Returns a sorted list of absolute paths matching pattern.

ParameterDefaultDescription
pattern-A glob string or list of glob strings
cwdNone (process cwd)Base directory to resolve relative patterns from
ignoreNonePattern, list of patterns, or path to .gitignore-format file to exclude
dotFalseInclude dotfiles (names starting with .)

** matches zero or more directory components. ? matches a single character. [abc] matches a character class.

Checking a single path

import bunpy.glob as glob

# Test whether a path matches a pattern
if glob.match("*.py", "script.py"):
    print("it's a Python file")

if glob.match("tests/**", "tests/unit/test_api.py"):
    print("in tests tree")

glob.match(pattern, path) → bool

Returns True if path matches pattern. Patterns follow the same ** rules as glob.find.

Ignoring patterns

import bunpy.glob as glob

# Exclude specific directories
files = glob.find(
    "**/*.py",
    ignore=["__pycache__/**", "*.pyc", ".venv/**", "dist/**"],
)

# Exclude by .gitignore rules
files = glob.find(
    "**/*.py",
    ignore=".gitignore",
)

# Combine - pass a list with a file path and extra patterns
files = glob.find(
    "**/*.py",
    ignore=[".gitignore", "scratch/**"],
)

When ignore is a string ending in .gitignore or an actual file path that exists, the file is parsed as a .gitignore-format ignore list.

Scanning a directory tree

import bunpy.glob as glob

# All files in a directory (non-recursive)
entries = glob.scan("src/")
for entry in entries:
    print(entry.name, entry.is_file, entry.size)

# Recursive scan - yields DirEntry objects
for entry in glob.scanAll("src/"):
    if entry.is_file and entry.name.endswith(".py"):
        print(entry.path)

glob.scan(directory) → list[DirEntry]

Lists the immediate children of directory.

glob.scanAll(directory, ignore=None) → Iterator[DirEntry]

Walks the entire tree under directory depth-first.

DirEntry fieldTypeDescription
namestrFile or directory name (no path)
pathstrAbsolute path
is_fileboolTrue if a regular file
is_dirboolTrue if a directory
sizeintFile size in bytes (0 for directories)
mtimefloatLast-modified Unix timestamp

Async glob

import asyncio
import bunpy.glob as glob

async def index_project():
    # Async find - does not block event loop
    py_files = await glob.afind("src/**/*.py")
    print(f"Found {len(py_files)} Python files")

    # Async scan - yields entries as they arrive
    async for entry in glob.ascanAll("src/"):
        if entry.is_file:
            process(entry.path)

asyncio.run(index_project())

glob.afind(pattern, **options) → Coroutine[list[str]]

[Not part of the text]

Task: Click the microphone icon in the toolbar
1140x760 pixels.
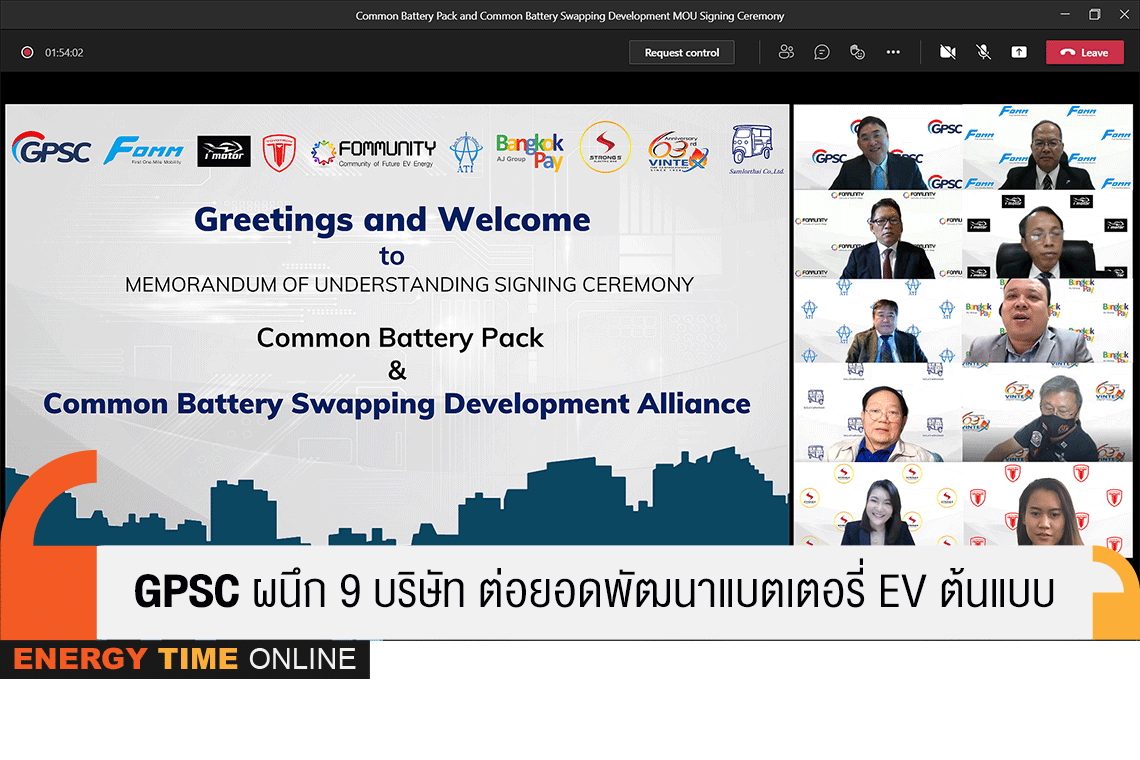Action: [983, 52]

Async version of glob.find. Runs the directory walk off the event loop thread.

glob.ascanAll(directory, ignore=None) → AsyncIterator[DirEntry]

Async generator that yields DirEntry objects as the walk progresses.

Real-world examples

Find all Python files, exclude caches

import bunpy.glob as glob

source_files = glob.find(
    "**/*.py",
    ignore=[
        "__pycache__/**",
        "*.pyc",
        ".venv/**",
        ".git/**",
        "dist/**",
        "build/**",
    ],
)

print(f"{len(source_files)} source files")
for f in source_files:
    print(f)

Collect test files and run them

import bunpy.glob as glob
from bunpy.shell import sh

test_files = glob.find("tests/**/test_*.py", ignore=".gitignore")

if not test_files:
    print("No tests found")
else:
    print(f"Running {len(test_files)} test files")
    from bunpy.shell import args
    sh(f"pytest {args(test_files)} -v", check=True)

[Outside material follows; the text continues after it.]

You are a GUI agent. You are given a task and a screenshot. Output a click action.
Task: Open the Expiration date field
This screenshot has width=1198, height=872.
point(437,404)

Scan directory tree and report large files

import bunpy.glob as glob

LIMIT = 1 * 1024 * 1024   # 1 MB

large = [
    e for e in glob.scanAll(".")
    if e.is_file and e.size > LIMIT
]

large.sort(key=lambda e: e.size, reverse=True)
for e in large[:10]:
    mb = e.size / 1024 / 1024
    print(f"{mb:.1f} MB  {e.path}")

Watch a glob pattern for new files

import bunpy.glob as glob
import bunpy.file as file
import time

seen = set(glob.find("uploads/*.csv"))

print(f"Watching uploads/ for new CSV files ({len(seen)} existing)…")
while True:
    current = set(glob.find("uploads/*.csv"))
    new = current - seen
    for path in sorted(new):
        print(f"New file: {path}")
        process_csv(path)
    seen = current
    time.sleep(2)

Build a file manifest

import bunpy.glob as glob
import bunpy.file as file
import hashlib

def sha256(path: str) -> str:
    data = file.read(path, encoding=None)
    return hashlib.sha256(data).hexdigest()

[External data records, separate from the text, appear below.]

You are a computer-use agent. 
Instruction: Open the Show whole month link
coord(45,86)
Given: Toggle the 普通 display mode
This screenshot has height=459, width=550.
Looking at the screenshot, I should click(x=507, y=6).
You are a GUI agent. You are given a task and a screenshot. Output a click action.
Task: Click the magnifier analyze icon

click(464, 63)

sources = glob.find("src/**/*.py", ignore=".gitignore")
manifest = {
    path: sha256(path)
    for path in sources
}

file.writeJSON("dist/manifest.json", manifest)
print(f"Manifest written for {len(manifest)} files")

Async parallel file processing

import asyncio
import bunpy.glob as glob
import bunpy.file.async_ as afile

async def count_lines(path: str) -> tuple[str, int]:
    text = await afile.read(path)
    return path, text.count("\n")

async def main():
    files = await glob.afind("src/**/*.py", ignore=".gitignore")
    tasks = [count_lines(f) for f in files]
    results = await asyncio.gather(*tasks)

    total = sum(n for _, n in results)
    for path, n in sorted(results, key=lambda x: -x[1])[:5]:
        print(f"{n:6d}  {path}")
    print(f"Total: {total} lines across {len(files)} files")

asyncio.run(main())